- [EXERCISE OBJECTIVE]:
Every line that includes the word "will" needs to be copied from the listing.

═════ AVAILABLE RECORDS ═════

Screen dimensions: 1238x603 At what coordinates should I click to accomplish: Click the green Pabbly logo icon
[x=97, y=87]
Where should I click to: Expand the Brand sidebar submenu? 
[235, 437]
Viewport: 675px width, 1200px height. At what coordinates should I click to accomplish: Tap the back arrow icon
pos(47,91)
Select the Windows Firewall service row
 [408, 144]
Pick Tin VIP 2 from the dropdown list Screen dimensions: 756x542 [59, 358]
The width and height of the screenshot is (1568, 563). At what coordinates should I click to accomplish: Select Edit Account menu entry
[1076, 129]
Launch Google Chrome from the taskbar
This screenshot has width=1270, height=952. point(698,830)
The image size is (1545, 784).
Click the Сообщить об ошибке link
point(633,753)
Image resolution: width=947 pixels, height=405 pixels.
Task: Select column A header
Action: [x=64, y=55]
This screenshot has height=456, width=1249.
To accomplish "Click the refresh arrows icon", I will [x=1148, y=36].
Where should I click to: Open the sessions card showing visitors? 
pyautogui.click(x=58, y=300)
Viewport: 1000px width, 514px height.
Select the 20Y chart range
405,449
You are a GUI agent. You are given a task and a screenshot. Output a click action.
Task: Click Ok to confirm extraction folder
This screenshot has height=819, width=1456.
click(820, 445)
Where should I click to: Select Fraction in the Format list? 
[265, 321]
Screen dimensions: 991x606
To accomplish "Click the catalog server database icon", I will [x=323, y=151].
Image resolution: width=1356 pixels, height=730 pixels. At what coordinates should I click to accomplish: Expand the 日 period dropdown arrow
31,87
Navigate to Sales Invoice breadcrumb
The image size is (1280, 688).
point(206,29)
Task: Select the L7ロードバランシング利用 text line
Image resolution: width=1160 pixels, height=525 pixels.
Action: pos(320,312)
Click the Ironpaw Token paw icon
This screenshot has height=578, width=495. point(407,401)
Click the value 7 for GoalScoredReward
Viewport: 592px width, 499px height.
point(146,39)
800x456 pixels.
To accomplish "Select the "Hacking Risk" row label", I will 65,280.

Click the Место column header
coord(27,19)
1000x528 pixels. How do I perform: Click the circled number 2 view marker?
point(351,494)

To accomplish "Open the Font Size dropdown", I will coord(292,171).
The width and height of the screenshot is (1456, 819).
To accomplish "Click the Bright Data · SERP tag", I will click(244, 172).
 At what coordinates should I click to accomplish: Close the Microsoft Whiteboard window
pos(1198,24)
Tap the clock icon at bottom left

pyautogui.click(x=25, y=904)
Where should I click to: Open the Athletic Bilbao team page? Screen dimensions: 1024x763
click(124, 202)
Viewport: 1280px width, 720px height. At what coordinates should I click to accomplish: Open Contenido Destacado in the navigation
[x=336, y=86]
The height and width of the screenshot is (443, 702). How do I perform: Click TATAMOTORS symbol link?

═════

- [ANSWER FOR THIS EXERCISE]:
To accomplish "Click the refresh arrows icon", I will [x=1148, y=36].
To accomplish "Click the catalog server database icon", I will [x=323, y=151].
To accomplish "Select the "Hacking Risk" row label", I will 65,280.
To accomplish "Open the Font Size dropdown", I will coord(292,171).
To accomplish "Click the Bright Data · SERP tag", I will click(244, 172).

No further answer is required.